Symbolism, Imagery, Allegory

Campbell is fascinated by people who seek power—both the kind of do-gooders who belt out "I've Got the Power" when they're on the top of their game, and bad baddies who want nothing more than a very starched suit and a white cat to stroke while pondering the downfall of their enemies. Because Campbell knows that power is as good or bad as the people who possess it.

Evil arises when people misuse it, like King Minos of Crete does:

Society has blamed the queen greatly; but the king was not unconscious of his own share of guilt. The bull in question had been sent by the god Poseidon, long ago, when Minos was contending with his brothers for the throne. Minos had asserted that the throne was his, by divine right, and had prayed the god to send up a bull out of the sea, as a sign; and he had sealed the prayer with a vow to sacrifice the animal immediately, as an offering and symbol of service. (12.2)

That kind of power becomes misdirected, and creates monsters, f horrible things that the hero has to stop. In order to do that, he needs to quest and reach the World Navel, where power can be granted by the goddess or wrested from a father figure, but which—in a surprise twist right out of an inspirational TED talk—may actually lie within the hero the whole time.

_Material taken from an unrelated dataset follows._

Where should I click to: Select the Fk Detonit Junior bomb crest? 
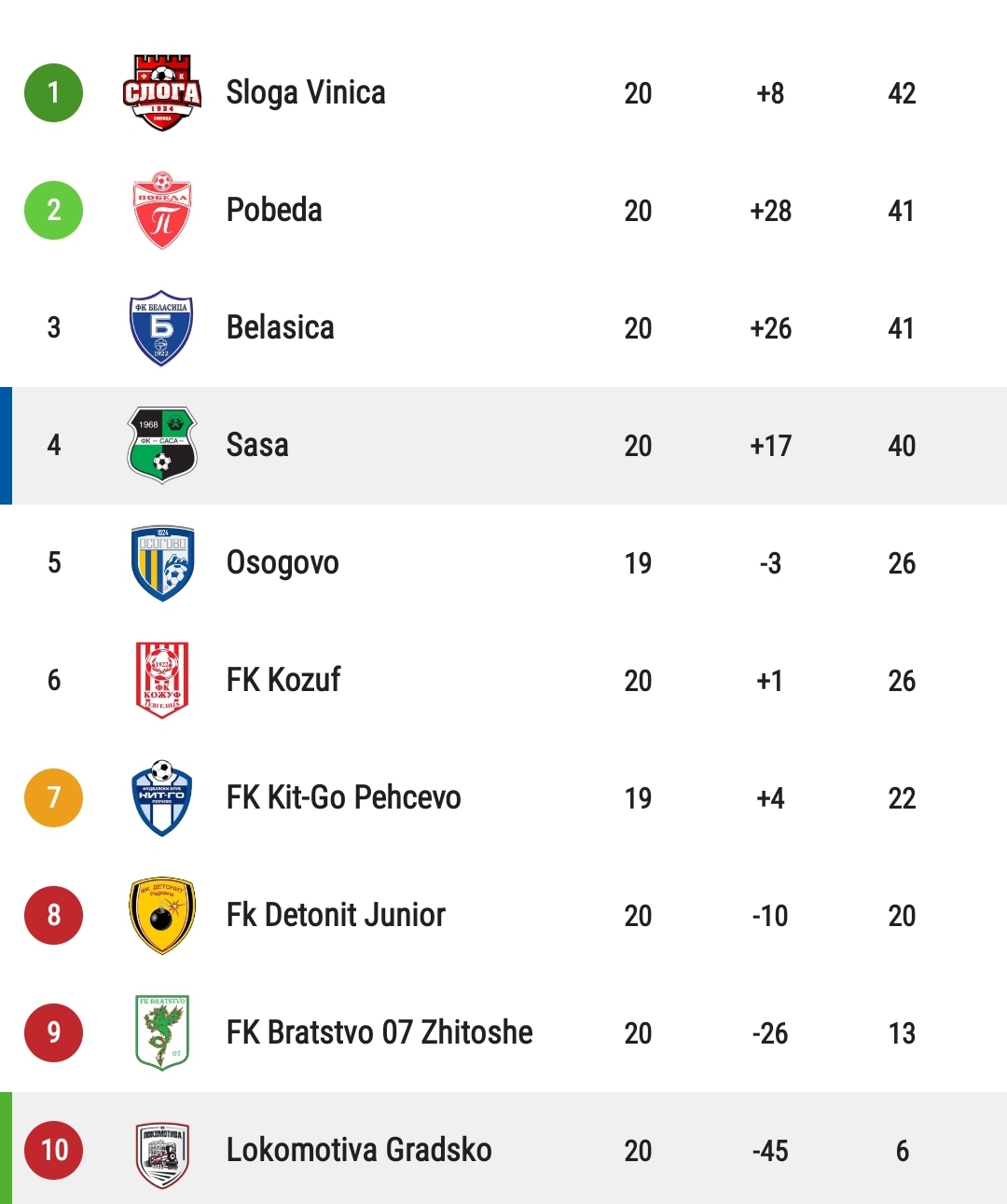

We and that protecting father are one. This is the redeeming insight. That protecting father is every man we meet. And so it must be known that, though this ignorant, limited, self-defending, suffering body may regard itself as threatened by some other—the enemy—that one too is
the God.
(148.2)

Power can take on all kinds of forms: a magic ring, a lightsaber, or those various antique goodies that Indian Jones goes after. But in the end, it's just a stand-in for either the corrupting power that makes everything do wrong, or the healing power that sets it all right again.

The hero has to go out and find it…and the finding is what gives him the power: not to grab like a kid taking the TV remote away, but to understand that that symbol is just a way of understanding where real power lies.

It can take quite a bit to wrap your head around it. But when you do…whoa.